Lyrie
Streams
CVE Deep DivesActive ExploitationResearchBreachesLyrie OriginalsAI Threats
SearchMethodology
Get Lyrie →
Defensive Playbook
0 sources verified·11 min read
By Lyrie.ai Cyber Research Division·5/9/2026

TL;DR

On April 22, 2026, a sophisticated supply chain worm dubbed Shai-Hulud: The Third Coming was discovered embedded inside @bitwarden/cli version 2026.4.0 on NPM — a package with 250,000 monthly downloads. The malware self-propagates by infecting victim NPM packages and re-uploading them with backdoored versions, while simultaneously exfiltrating every secret it can find: NPM tokens, GitHub tokens, GitHub Actions workflow secrets, and cloud provider credentials (AWS, GCP, Azure). Stolen data is encrypted with AES-256-GCM and uploaded to public GitHub repositories created on the victim's own account. A companion campaign ("Mini Shai-Hulud") extended the infection across PyPI, PHP registries, and SAP tooling packages, hitting an estimated 1,800+ developers. Checkmarx KICS was simultaneously compromised via Docker Hub and VS Code extension channels. Attribution points toward Russia via a hardcoded locale check that causes the worm to self-terminate on Russian-language systems.

If you installed @bitwarden/cli from NPM without a pinned version between late April and early May 2026: treat your machine and every credential on it as fully compromised, rotate everything, and audit your downstream packages immediately.
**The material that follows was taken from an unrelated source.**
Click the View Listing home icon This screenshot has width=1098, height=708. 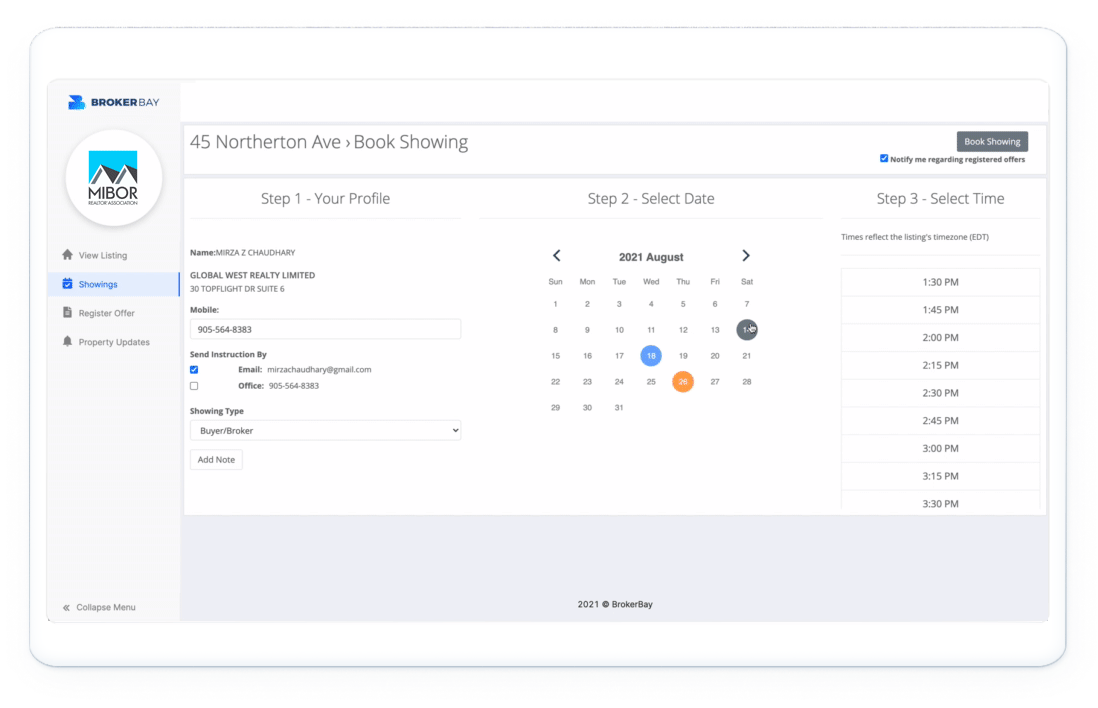tap(67, 255)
Background: Three Generations of the Worm

"Shai-Hulud" — named after the sandworms of Dune — did not arrive fully formed. This is the Third Coming, implying the threat actor (likely the Russian-attributed group TeamPCP) ran two prior campaigns to refine the delivery, evasion, and self-propagation mechanics before deploying against a high-trust, high-download-count target.

The first two iterations targeted lower-visibility packages to test the worm mechanism, C2 infrastructure via GitHub dead-drops, and AES-256-GCM encrypted exfiltration. By the Third Coming, the group had refined the targeting to hit a package where the trust factor was maximal: Bitwarden CLI — a password manager tool routinely installed in CI/CD pipelines to pull secrets at build time. Poisoning a credential-management tool to steal credentials is not just ironic; it is tactically brilliant. The tool's legitimate purpose provides perfect cover for the outbound traffic it generates, and many defenders whitelist network connections made by password manager binaries by policy.
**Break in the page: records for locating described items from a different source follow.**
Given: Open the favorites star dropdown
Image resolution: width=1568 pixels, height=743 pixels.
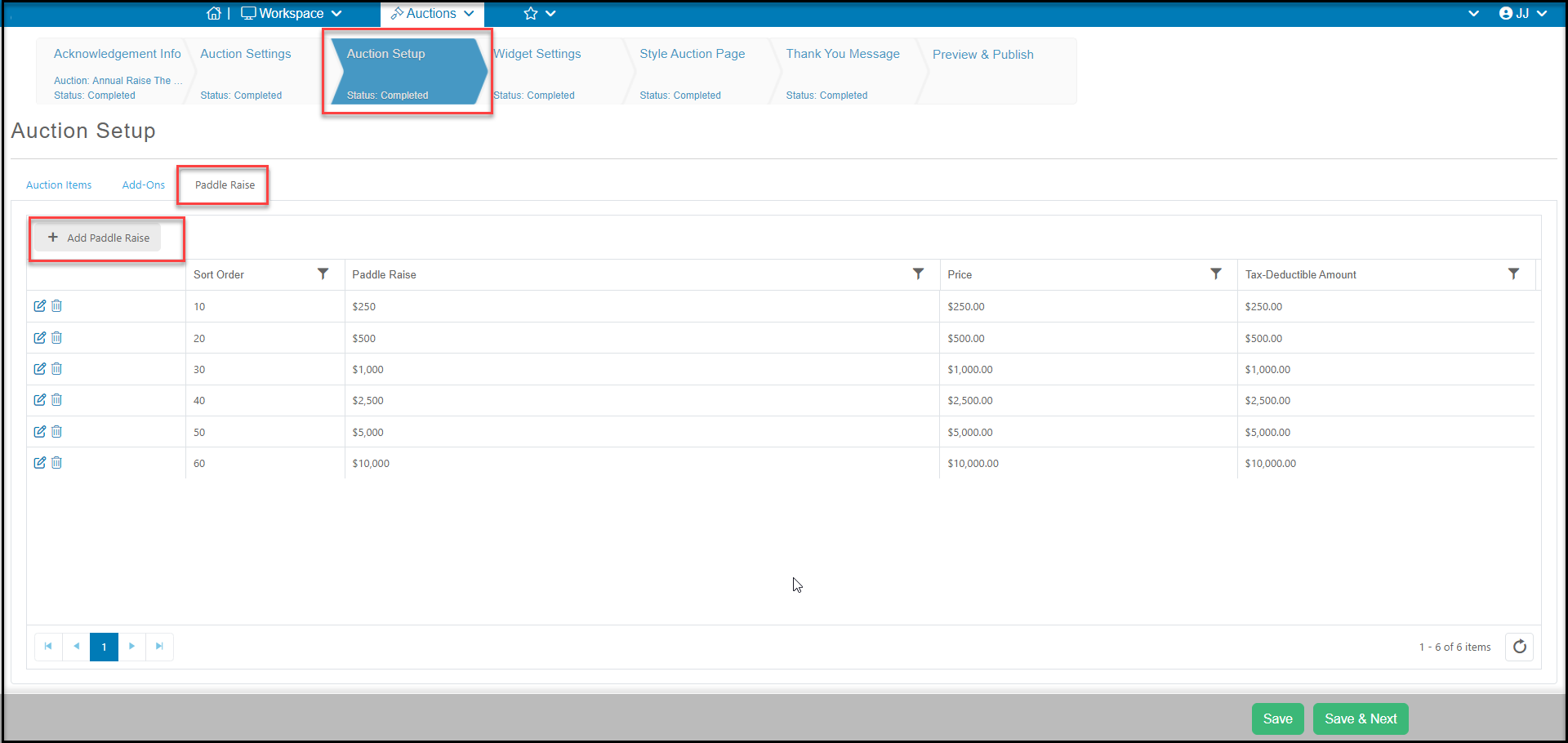Looking at the screenshot, I should (539, 13).
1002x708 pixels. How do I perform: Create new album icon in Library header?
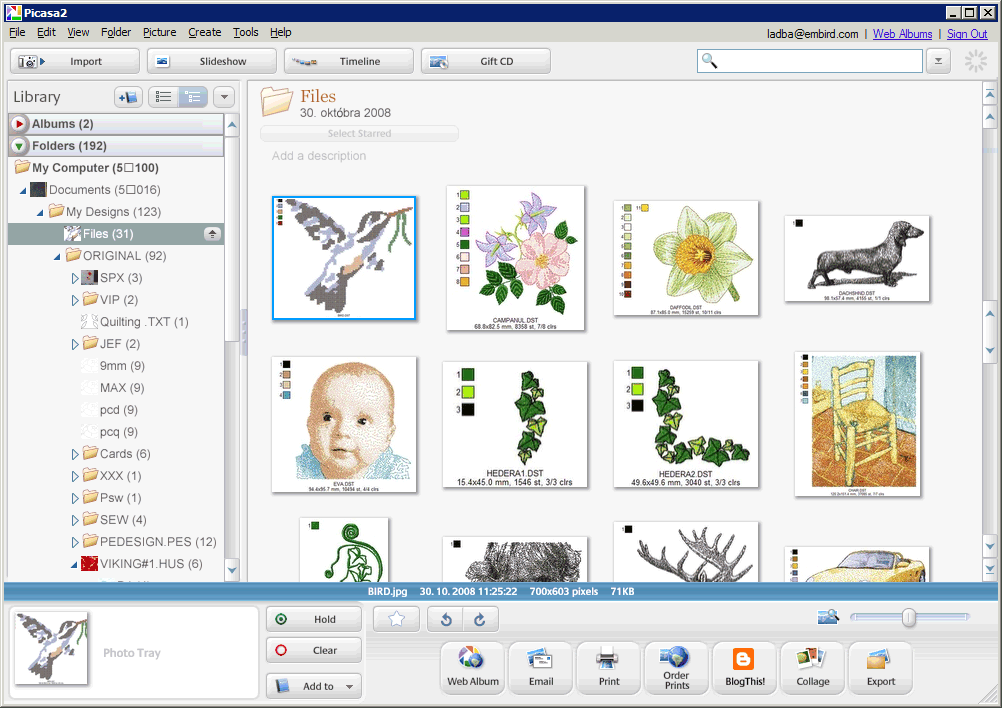128,97
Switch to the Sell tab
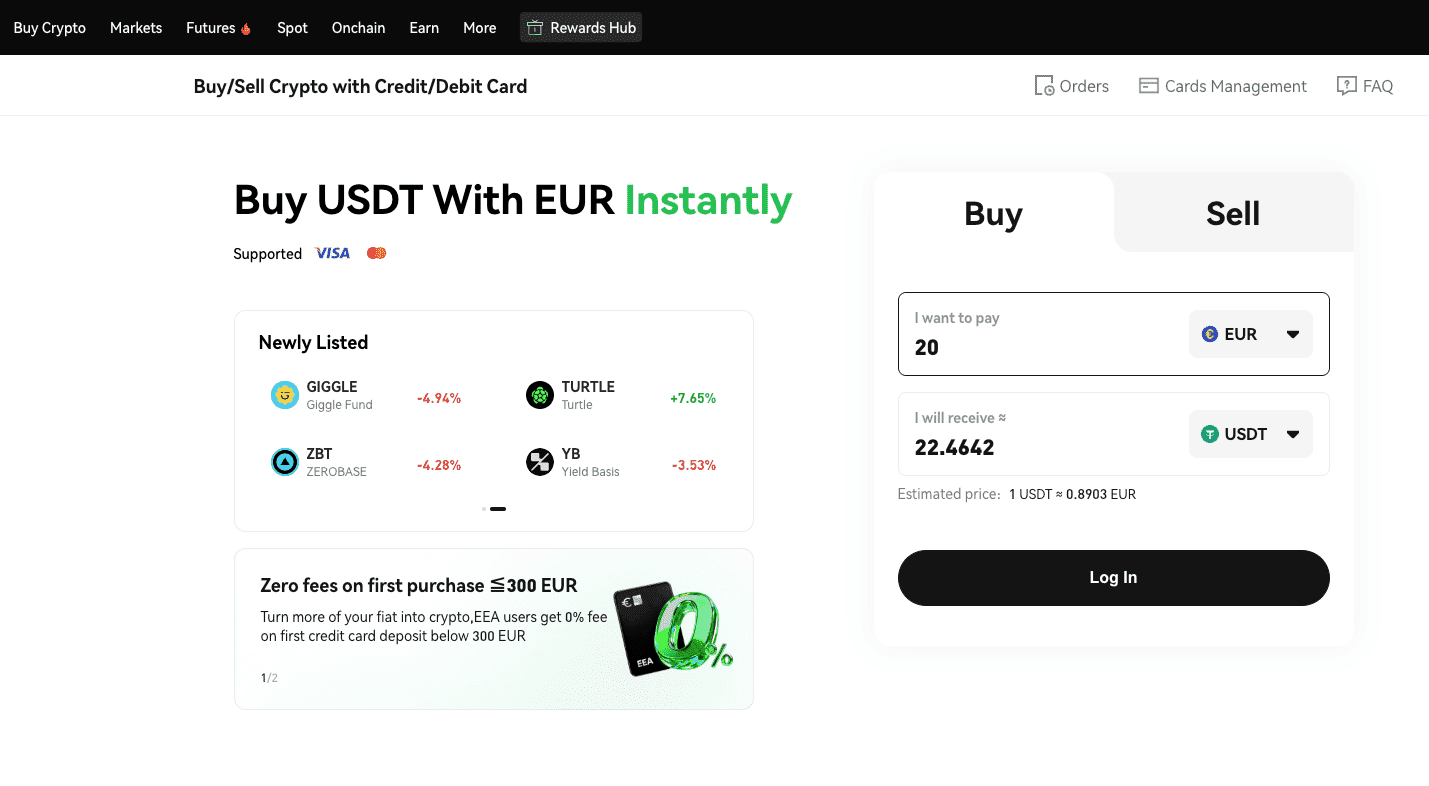1429x786 pixels. click(1233, 213)
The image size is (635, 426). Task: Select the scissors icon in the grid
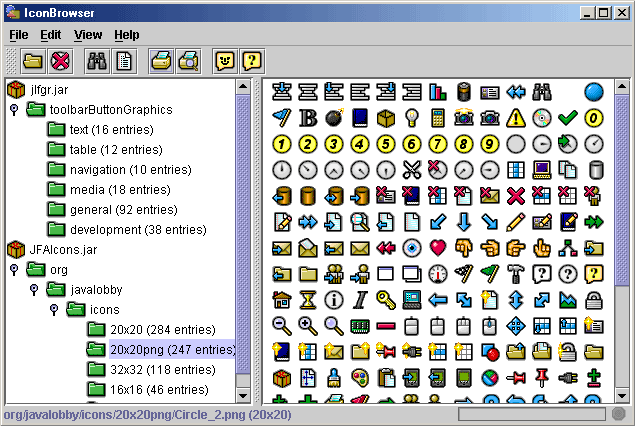coord(412,169)
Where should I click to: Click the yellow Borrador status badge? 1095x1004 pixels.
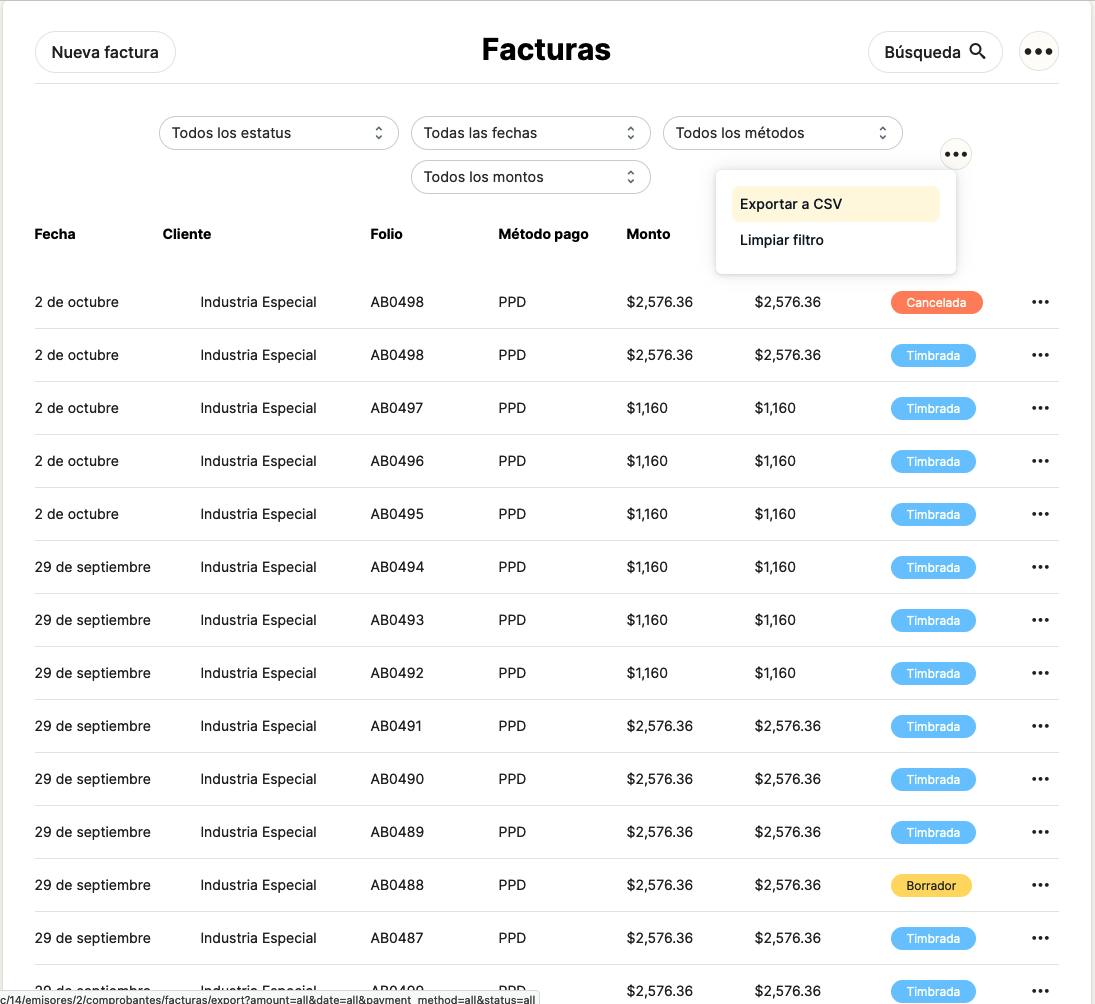pos(931,885)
The companion "Mini Shai-Hulud" campaign hit SAP CAP, mbt, Lightning, and Intercom packages on NPM along with PyPI and PHP registries, suggesting TeamPCP is running a parallel assembly line: one premium worm for high-value targets and a lightweight variant for high-volume ecosystem saturation. 1,800+ confirmed developer infections were reported within 72 hours of Mini Shai-Hulud's discovery.

A third concurrent arm of the campaign — AI coding agent targeting — modified VS Code extensions ([email protected], [email protected]) with crafted prompts designed to coerce Claude Code, Gemini CLI, GitHub Copilot, Codex, and similar LLM-powered coding assistants into exfiltrating credentials on behalf of the attacker. This is the supply chain attack merging with AI-agent abuse at scale.
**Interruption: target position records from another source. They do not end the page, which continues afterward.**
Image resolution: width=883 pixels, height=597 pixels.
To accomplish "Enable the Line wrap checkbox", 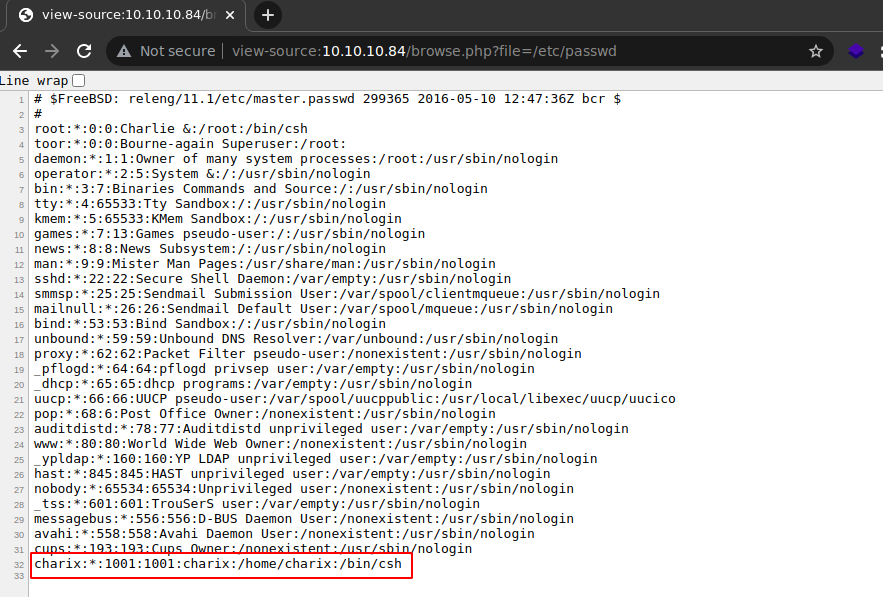I will (x=79, y=80).
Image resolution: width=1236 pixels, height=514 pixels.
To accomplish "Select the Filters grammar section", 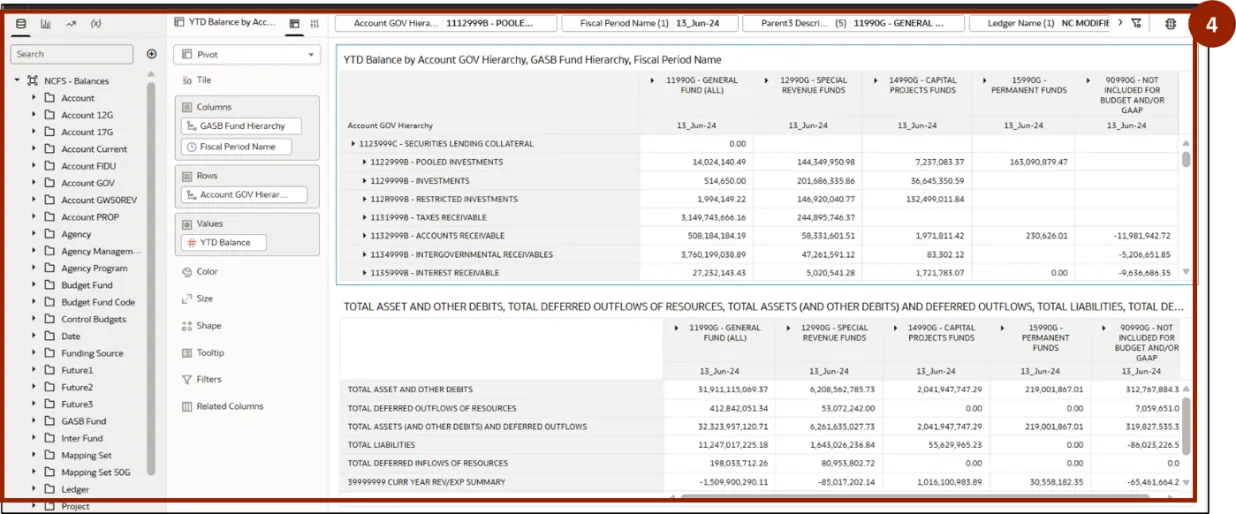I will [x=208, y=380].
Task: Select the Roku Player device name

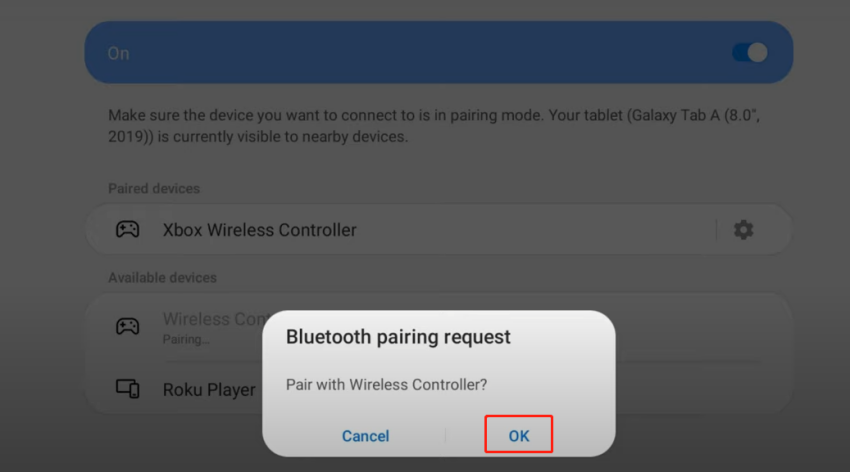Action: point(209,390)
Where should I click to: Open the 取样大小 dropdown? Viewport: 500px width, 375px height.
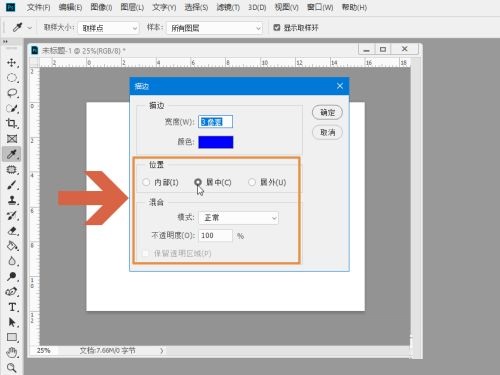[x=108, y=28]
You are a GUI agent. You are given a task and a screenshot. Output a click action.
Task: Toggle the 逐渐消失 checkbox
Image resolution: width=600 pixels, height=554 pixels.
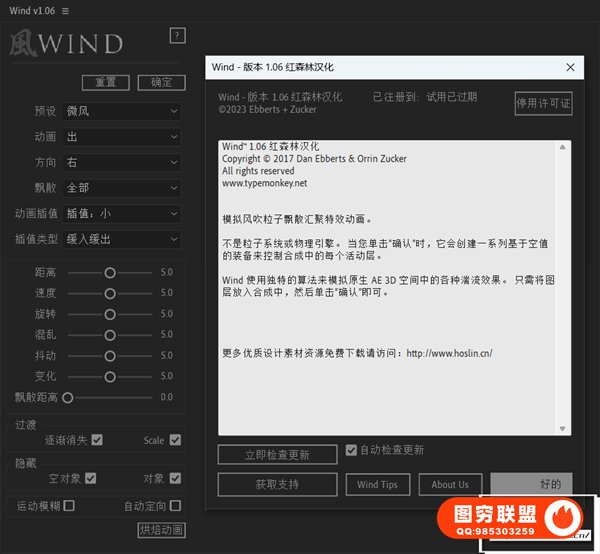(x=97, y=440)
Technical Analysis: How the Worm Operates

Stage 1: Entry via Preinstall Hook

The infection begins with NPM's preinstall lifecycle hook — one of the most dangerous and under-monitored surfaces in the Node.js ecosystem. The malicious package.json for @bitwarden/cli 2026.4.0 triggers bw_setup.js during the preinstall phase, which installs the Bun runtime (a fast JavaScript runtime that bypasses some Node.js-specific security controls). Once Bun is installed, bw1.js is executed.

package.json
  └─ preinstall: node bw_setup.js
       └─ installs Bun runtime
            └─ executes bw1.js [MALICIOUS PAYLOAD]

Using Bun as a secondary runtime provides two advantages: many security tools audit node process invocations but not bun, and Bun's performance allows the credential harvesting stage to complete before any process monitoring tools register anomalous behavior.

Stage 2: Locale Check (Russian Operator Safety Net)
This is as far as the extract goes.